The governor also said this morning the state would monitor any moves by the Biden administration and Congress that could provide more federal funding to support Medicaid expansion in Alabama. Ivey and the Republican-led Legislature have opposed expanding Medicaid. Thirty-eight states have expanded Medicaid to cover low-income families under the Affordable Care Act.

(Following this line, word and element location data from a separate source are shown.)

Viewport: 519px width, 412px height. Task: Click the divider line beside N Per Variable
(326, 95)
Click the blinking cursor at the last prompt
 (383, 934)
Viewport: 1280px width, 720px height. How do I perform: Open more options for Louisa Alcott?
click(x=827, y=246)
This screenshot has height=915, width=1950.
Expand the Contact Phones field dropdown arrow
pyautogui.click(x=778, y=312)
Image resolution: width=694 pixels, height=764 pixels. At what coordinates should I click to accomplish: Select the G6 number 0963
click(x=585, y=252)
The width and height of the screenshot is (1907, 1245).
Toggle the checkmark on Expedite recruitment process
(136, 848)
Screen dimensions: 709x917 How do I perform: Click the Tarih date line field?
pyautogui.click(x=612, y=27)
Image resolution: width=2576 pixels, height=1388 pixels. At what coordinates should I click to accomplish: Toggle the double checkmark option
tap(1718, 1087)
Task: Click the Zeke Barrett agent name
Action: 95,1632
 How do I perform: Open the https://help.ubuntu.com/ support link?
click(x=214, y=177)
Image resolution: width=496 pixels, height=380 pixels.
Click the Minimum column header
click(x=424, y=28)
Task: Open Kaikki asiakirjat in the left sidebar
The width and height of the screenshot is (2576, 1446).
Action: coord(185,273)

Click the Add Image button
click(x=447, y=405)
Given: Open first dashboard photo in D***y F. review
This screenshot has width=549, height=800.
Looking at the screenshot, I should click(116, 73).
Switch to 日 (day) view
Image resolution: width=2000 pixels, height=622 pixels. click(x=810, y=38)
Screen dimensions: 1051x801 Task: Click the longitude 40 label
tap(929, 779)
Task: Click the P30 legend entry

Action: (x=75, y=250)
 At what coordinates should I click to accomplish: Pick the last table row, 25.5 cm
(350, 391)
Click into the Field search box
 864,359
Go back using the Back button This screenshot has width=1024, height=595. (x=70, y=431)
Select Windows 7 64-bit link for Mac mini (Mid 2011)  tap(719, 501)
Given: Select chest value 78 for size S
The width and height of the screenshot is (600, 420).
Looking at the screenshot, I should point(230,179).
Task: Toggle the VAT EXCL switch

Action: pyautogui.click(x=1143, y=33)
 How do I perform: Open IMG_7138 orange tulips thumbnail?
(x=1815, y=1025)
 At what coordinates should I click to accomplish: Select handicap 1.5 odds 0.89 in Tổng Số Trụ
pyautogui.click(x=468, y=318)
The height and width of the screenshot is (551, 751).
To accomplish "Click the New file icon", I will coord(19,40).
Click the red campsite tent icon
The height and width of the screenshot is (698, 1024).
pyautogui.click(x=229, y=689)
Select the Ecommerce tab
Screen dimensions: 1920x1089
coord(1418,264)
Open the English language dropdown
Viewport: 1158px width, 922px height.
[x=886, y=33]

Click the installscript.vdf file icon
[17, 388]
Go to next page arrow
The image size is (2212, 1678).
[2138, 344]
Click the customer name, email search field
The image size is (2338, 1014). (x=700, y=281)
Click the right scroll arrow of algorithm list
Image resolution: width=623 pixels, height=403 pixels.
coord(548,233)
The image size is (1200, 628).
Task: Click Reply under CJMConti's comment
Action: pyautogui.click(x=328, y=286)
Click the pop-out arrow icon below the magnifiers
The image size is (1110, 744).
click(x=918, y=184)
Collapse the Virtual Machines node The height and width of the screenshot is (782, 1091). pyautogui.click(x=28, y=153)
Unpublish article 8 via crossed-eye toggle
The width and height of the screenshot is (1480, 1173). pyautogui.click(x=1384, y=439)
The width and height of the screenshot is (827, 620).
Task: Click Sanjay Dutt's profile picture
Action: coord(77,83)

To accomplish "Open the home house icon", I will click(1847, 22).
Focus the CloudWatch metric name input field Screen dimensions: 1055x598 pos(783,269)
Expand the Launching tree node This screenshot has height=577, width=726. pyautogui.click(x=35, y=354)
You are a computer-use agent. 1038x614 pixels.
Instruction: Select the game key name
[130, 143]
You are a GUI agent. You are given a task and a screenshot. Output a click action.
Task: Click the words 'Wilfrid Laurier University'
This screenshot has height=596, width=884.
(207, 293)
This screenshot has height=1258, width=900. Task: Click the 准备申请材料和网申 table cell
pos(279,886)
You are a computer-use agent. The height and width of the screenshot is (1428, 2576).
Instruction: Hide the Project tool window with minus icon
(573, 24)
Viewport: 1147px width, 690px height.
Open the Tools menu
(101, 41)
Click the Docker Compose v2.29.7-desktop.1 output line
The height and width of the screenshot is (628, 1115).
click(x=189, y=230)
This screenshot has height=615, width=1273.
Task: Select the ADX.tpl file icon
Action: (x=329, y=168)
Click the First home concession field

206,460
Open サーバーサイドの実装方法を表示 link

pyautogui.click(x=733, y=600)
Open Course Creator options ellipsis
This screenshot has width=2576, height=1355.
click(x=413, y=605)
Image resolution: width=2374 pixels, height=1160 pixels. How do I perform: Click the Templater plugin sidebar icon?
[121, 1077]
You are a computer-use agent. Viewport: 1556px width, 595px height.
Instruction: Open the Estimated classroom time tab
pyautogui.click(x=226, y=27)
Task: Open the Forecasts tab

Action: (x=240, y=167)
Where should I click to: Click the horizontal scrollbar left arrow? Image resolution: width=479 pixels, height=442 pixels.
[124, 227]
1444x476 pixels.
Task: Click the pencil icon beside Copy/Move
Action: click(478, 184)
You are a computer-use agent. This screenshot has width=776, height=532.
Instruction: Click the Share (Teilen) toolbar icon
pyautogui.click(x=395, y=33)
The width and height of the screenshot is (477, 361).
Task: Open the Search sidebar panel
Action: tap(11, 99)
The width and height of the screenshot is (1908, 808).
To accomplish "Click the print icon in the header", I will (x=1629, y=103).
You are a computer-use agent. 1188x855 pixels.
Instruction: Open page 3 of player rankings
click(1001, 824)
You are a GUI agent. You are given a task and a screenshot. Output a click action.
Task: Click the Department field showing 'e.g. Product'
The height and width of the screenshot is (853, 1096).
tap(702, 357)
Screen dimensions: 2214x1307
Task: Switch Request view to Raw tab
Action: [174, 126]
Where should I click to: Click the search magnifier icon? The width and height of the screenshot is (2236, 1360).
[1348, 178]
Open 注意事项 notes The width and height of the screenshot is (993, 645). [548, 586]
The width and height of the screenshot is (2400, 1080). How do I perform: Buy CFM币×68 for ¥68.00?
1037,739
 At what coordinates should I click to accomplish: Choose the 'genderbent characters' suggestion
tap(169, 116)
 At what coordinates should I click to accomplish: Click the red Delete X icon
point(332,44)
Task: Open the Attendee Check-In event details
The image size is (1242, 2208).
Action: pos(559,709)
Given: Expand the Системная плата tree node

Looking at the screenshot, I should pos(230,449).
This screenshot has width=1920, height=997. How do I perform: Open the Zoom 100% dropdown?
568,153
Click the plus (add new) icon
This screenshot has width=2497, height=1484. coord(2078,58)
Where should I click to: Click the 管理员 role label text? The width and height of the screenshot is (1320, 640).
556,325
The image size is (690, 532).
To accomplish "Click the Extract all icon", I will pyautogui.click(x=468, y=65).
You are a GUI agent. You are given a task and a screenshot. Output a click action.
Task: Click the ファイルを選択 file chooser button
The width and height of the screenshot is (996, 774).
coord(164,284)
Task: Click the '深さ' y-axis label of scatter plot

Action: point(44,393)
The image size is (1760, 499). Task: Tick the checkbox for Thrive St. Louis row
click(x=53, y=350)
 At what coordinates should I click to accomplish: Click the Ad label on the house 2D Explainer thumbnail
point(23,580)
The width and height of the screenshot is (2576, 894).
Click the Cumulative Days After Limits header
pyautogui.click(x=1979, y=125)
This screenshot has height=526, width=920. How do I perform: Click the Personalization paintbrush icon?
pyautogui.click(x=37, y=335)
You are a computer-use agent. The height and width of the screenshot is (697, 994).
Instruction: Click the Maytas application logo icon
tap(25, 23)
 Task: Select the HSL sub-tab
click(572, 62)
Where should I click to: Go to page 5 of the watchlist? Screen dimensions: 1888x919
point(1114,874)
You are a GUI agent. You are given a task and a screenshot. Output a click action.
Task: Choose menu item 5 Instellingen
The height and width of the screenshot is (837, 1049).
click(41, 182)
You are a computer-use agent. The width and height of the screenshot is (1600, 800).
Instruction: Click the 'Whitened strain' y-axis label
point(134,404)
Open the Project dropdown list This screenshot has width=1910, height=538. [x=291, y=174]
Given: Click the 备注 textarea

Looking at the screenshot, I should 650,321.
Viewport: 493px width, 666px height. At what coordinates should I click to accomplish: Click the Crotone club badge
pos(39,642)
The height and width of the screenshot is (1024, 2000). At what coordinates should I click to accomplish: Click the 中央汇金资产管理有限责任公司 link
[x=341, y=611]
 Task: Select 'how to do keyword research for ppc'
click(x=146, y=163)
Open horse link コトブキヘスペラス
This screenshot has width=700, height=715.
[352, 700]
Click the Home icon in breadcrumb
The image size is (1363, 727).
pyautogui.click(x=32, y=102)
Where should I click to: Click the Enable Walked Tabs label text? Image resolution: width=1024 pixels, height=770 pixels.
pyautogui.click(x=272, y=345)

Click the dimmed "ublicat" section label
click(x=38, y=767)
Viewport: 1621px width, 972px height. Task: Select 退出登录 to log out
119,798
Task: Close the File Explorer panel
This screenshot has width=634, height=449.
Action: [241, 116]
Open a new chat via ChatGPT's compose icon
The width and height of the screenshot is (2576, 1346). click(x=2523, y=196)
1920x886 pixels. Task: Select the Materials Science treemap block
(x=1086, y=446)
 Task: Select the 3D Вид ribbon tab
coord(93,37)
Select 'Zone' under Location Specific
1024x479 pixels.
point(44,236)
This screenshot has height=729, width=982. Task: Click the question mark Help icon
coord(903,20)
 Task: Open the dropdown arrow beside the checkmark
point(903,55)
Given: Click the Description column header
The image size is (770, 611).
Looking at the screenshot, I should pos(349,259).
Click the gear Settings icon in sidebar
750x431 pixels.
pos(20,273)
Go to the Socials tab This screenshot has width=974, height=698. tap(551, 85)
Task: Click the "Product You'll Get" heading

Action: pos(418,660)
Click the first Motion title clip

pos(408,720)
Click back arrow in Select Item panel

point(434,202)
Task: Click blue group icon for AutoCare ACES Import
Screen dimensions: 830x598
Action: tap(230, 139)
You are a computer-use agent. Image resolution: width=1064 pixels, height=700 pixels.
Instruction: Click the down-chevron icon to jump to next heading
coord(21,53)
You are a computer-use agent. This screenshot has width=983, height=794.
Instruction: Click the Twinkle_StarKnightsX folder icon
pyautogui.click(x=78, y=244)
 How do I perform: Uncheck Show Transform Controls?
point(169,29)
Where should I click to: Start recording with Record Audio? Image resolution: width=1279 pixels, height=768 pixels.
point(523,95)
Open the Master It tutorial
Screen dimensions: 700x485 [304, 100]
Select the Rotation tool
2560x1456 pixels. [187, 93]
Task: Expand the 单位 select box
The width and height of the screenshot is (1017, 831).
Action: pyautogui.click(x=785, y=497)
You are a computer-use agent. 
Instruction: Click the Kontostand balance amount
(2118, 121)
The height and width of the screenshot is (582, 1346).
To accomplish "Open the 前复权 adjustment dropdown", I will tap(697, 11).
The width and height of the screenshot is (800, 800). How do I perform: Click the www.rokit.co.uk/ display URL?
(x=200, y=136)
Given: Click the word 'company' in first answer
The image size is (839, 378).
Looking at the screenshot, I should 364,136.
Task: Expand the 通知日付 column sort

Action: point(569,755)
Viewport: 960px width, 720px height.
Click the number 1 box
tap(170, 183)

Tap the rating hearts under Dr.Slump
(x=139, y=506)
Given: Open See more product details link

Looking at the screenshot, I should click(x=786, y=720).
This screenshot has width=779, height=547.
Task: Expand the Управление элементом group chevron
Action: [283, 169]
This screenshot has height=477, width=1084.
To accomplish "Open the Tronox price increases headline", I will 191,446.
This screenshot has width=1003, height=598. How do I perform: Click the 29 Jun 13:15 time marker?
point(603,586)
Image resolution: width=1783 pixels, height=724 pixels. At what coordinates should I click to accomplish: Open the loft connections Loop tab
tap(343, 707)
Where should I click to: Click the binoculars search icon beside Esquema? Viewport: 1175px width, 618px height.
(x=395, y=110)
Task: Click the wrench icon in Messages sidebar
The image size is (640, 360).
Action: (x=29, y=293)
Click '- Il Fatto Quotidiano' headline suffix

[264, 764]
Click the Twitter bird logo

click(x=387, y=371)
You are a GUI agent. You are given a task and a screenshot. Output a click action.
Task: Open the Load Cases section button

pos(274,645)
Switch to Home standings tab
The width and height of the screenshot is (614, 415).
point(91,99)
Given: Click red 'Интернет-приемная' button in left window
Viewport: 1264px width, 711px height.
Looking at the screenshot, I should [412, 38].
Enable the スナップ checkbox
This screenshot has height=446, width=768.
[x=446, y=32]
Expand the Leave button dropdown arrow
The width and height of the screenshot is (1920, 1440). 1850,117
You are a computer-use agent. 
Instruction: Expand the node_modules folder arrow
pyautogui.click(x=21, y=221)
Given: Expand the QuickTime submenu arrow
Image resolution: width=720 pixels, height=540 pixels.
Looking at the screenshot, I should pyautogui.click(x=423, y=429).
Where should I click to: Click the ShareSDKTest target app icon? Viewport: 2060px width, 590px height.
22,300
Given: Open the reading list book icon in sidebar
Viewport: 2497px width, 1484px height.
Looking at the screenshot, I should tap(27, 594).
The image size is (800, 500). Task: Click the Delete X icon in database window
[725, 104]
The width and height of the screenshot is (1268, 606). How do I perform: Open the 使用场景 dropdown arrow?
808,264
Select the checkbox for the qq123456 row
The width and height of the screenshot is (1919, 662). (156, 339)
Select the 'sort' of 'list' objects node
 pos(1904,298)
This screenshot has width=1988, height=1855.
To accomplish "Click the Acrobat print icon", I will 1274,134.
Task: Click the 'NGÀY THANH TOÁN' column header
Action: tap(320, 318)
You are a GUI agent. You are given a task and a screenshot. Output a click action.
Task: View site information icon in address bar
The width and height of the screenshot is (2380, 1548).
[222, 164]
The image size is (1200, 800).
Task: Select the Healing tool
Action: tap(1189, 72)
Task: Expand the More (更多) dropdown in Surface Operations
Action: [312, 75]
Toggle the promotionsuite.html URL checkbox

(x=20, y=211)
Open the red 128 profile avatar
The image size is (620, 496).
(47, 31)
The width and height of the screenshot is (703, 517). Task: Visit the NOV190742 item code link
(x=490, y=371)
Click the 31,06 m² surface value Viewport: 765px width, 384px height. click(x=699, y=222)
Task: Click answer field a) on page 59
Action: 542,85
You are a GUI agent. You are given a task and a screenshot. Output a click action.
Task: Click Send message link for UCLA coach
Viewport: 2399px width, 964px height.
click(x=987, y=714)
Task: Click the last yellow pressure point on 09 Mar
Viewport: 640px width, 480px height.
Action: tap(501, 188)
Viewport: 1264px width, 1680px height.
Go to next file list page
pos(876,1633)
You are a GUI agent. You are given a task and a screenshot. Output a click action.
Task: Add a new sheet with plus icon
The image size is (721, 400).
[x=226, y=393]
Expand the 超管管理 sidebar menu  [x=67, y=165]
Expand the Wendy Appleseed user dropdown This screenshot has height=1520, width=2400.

Ivey spoke on the Capitol steps with people in the grocery business to recognize employees in the retail food industry, which provides about 70,000 jobs in the state. The governor said that while many people have worked from home during the pandemic, grocery store employees have not had that option and have continued to show up every day to take care of customers and keep stores clean and shelves stocked.
“This has been an incredible effort by these heroes in our community,” Ivey said. She presented a proclamation to Ellie Taylor, president of the Alabama Grocers Association.
Ivey has not supported expanding gambling in Alabama since she became governor in 2017. But last year she appointed a study group to gather facts about a lottery and other ways to expand gambling. Ivey said she wanted to give lawmakers and voters the information to settle issues that have stalled in the Legislature for years.
The study group issued a report in December that did not recommend or oppose gambling expansion but concluded that Alabama gets no benefit from the gambling in the state now. Ivey has since said Alabama can benefit from an expansion of gambling done the right way. All four states that border Alabama have lotteries to help support education and other programs,
Voters will have the final say if legislators approve a bill. Alabama voters rejected a lottery in 1999, but no lottery bills have made it through the Legislature since.
Marsh’s bill would apply the state’s net revenue from a lottery to college scholarships for high-demand careers. Money from casinos would be applied to expand access to broadband internet, support health care and mental health care, and support the state General Fund.
The Legislative Services Agency estimated the lottery and casinos could raise net revenue for the state of $450 million to $670 million. Read the fiscal note, which describes how the money would be used.
Ivey was also asked today about the chances for any new consideration of Medicaid expansion in Alabama.
Alabama is one of 12 states that have not expanded Medicaid as allowed under the Affordable Care Act.
Studies have estimated that expansion would reduce the number of people without health insurance in Alabama by about 300,000 people. Those would include people from households who earn too much to qualify for Medicaid but don’t have insurance through an employer and don’t qualify for subsidies to help them buy insurance on the healthcare marketplace. People who earn less than the federal poverty level don’t qualify for the subsidies.
Ivey has said expansion would be irresponsible without a stable source of funding to pay the state’s share of the cost.
Marsh’s gambling bill would dedicate a portion of revenues to rural health care, a provision Marsh said he added at Ivey’s request. Asked today if that money could be used to help expand Medicaid, Ivey said she did not think that would be a good decision.
“You can’t fund essential services of government with an unsteady source of funding,” Ivey said.
President Biden is trying to strengthen the Affordable Care Act after efforts to repeal it failed during the Trump administration. Congress is considering legislation that could provide more funding to help Alabama and other states expand Medicaid under the ACA.
Ivey was asked whether such moves by the Biden administration or Congress could result in new consideration to expand Medicaid.
“As the president works on this and they develop another plan for expanding Medicaid, we’ll certainly take a look at it and make the best possible decision for the people of Alabama,” Ivey said.